** Records provided follows **

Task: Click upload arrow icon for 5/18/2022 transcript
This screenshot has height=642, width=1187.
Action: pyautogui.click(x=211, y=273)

** End of Records provided **
** Records provided follows **

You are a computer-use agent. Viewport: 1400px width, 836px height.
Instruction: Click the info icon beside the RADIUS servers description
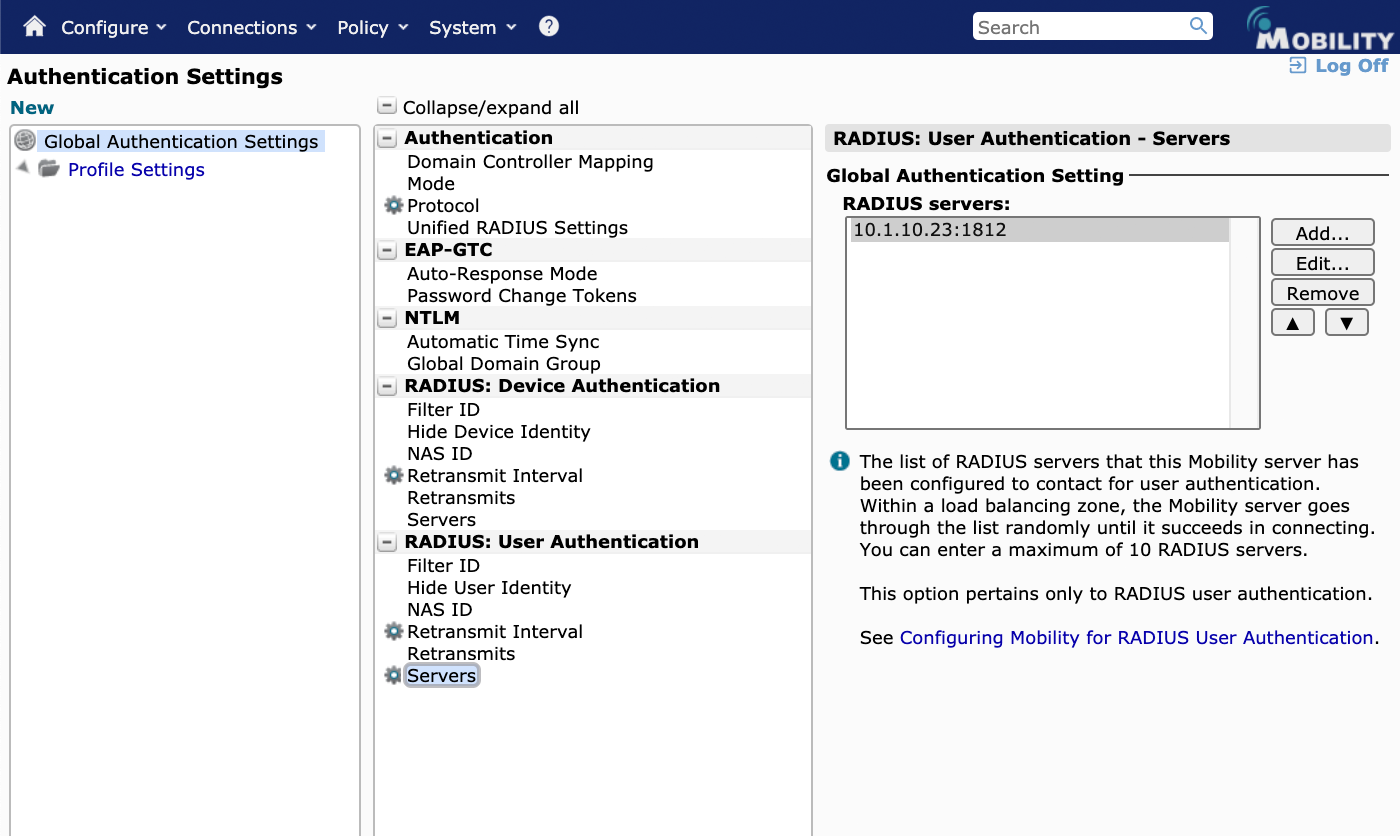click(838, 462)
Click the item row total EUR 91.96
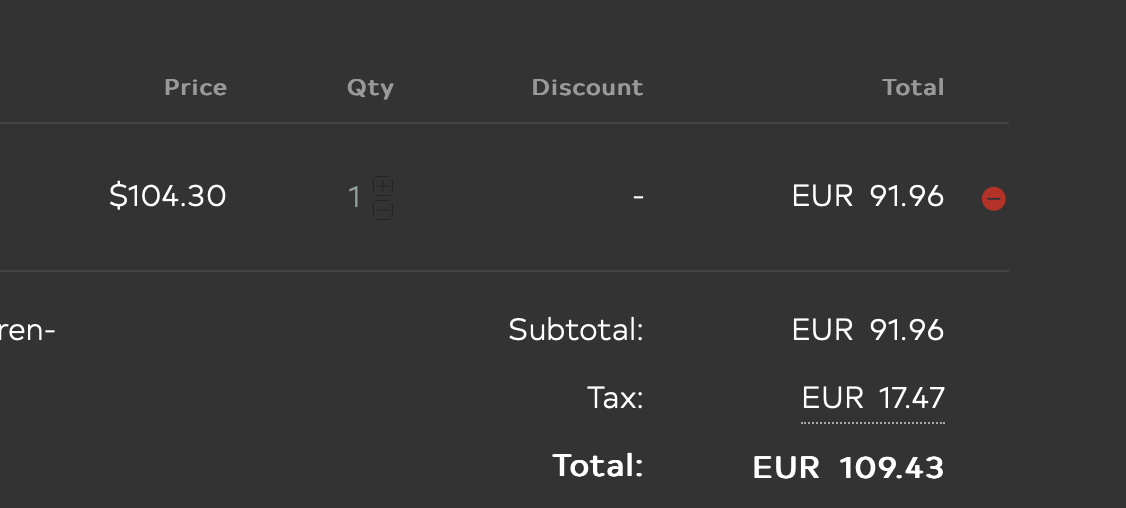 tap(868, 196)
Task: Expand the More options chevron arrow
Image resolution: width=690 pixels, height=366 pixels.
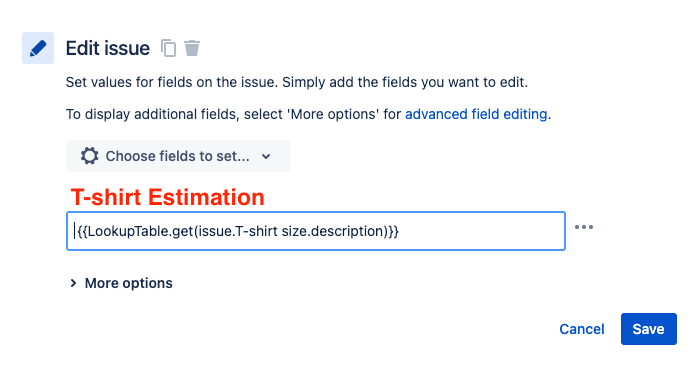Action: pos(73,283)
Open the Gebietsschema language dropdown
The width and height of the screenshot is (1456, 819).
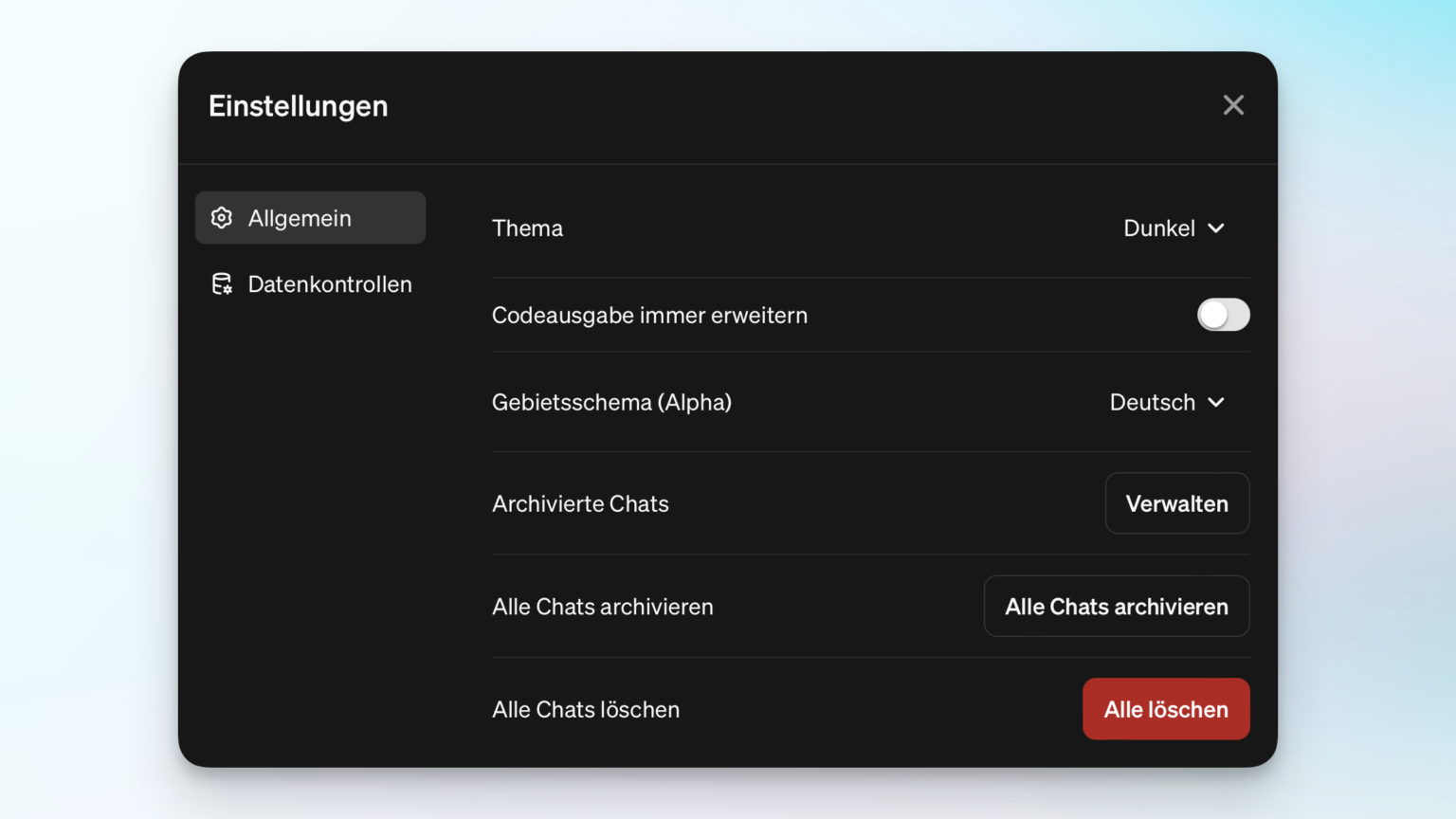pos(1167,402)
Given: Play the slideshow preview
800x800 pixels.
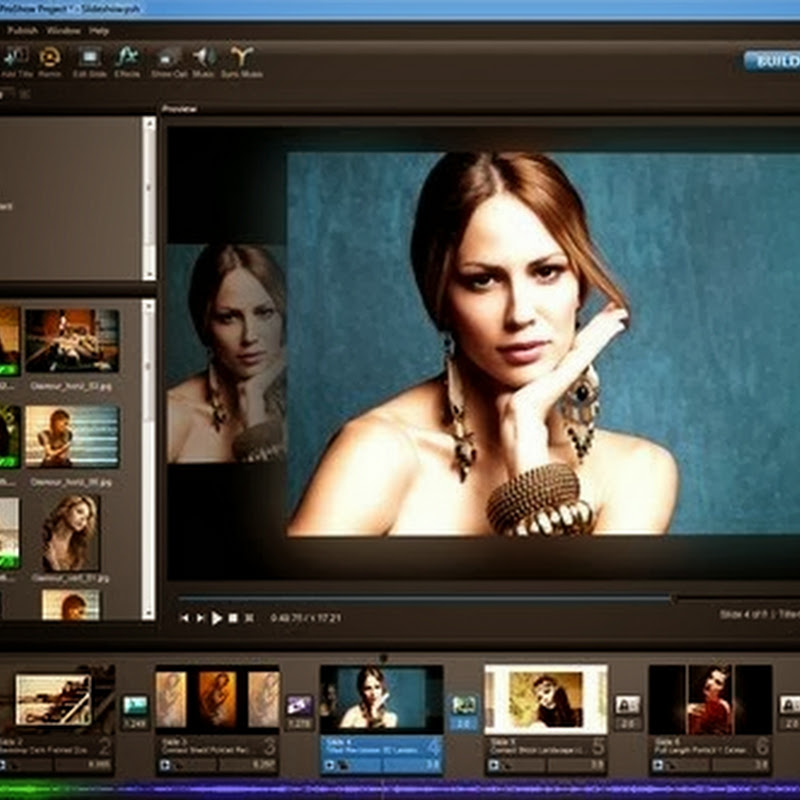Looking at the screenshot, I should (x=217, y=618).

** End of Records provided **
** Records provided follows **

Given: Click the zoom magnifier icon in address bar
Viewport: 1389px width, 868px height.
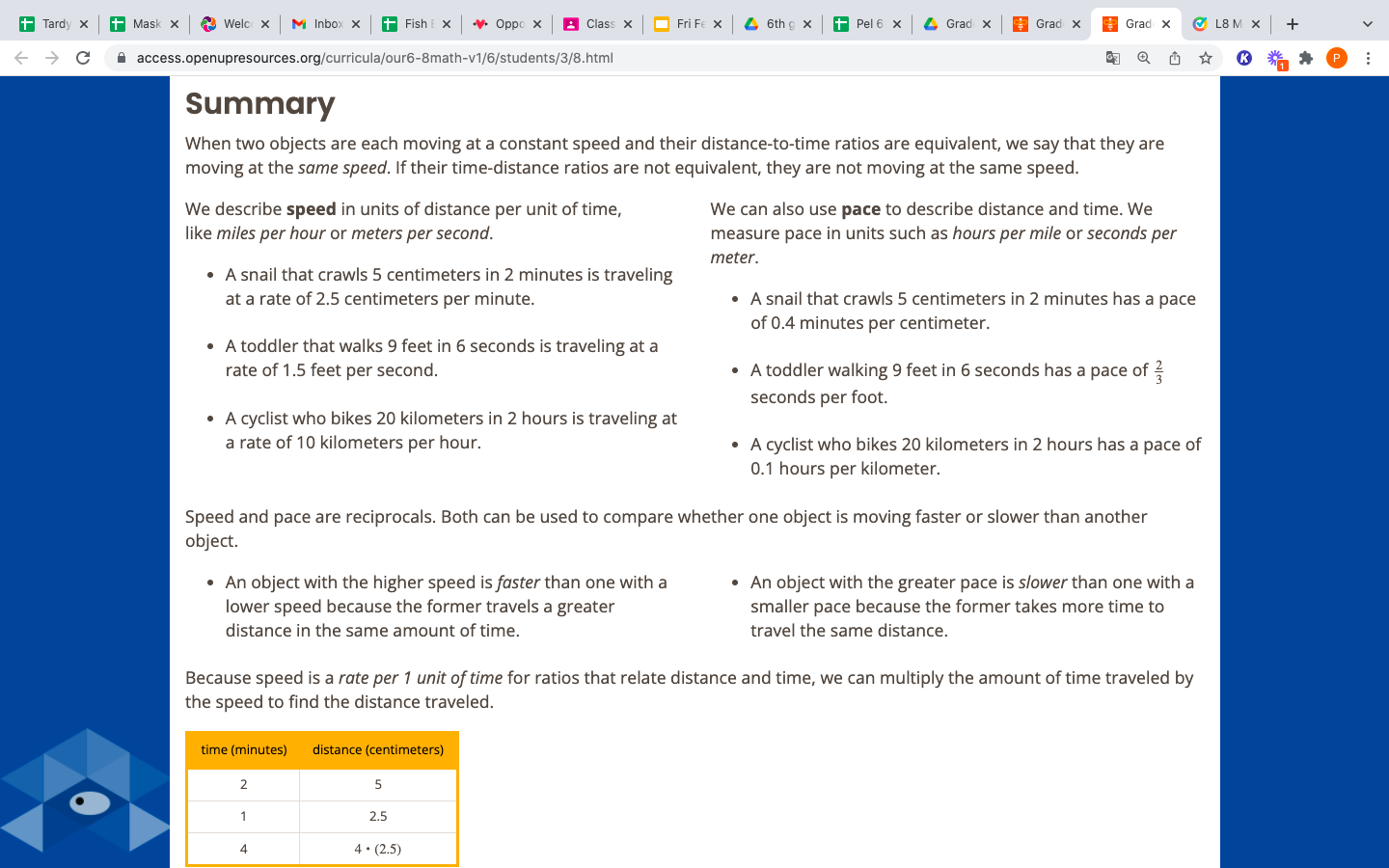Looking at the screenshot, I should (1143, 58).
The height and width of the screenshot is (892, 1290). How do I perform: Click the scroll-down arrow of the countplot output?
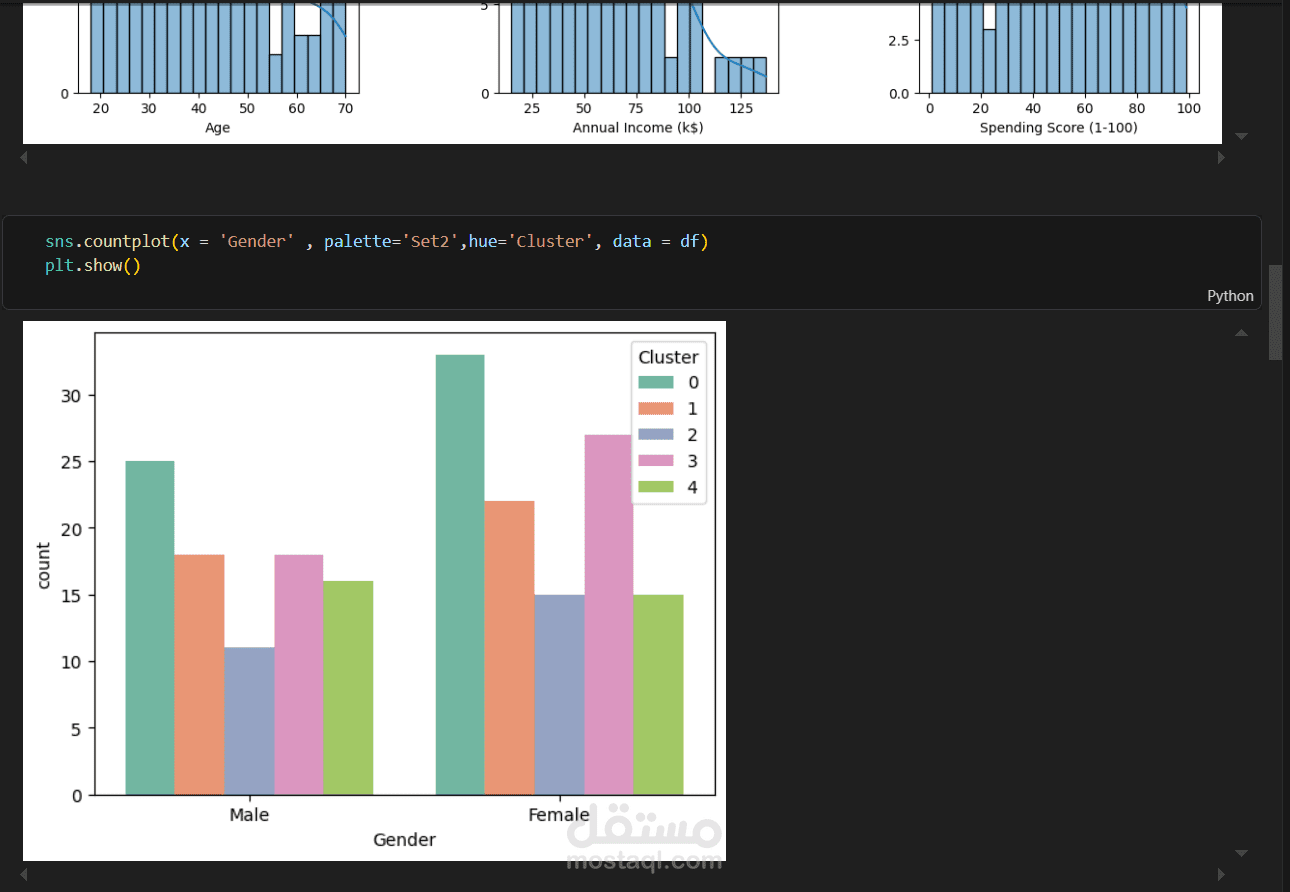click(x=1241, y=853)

** End of Records provided **

Assignment =
Show me all lines in the records that contain "Task".

Answer to the exercise =
Task: Click upload arrow icon for 5/18/2022 transcript
Task: Expand the More options chevron arrow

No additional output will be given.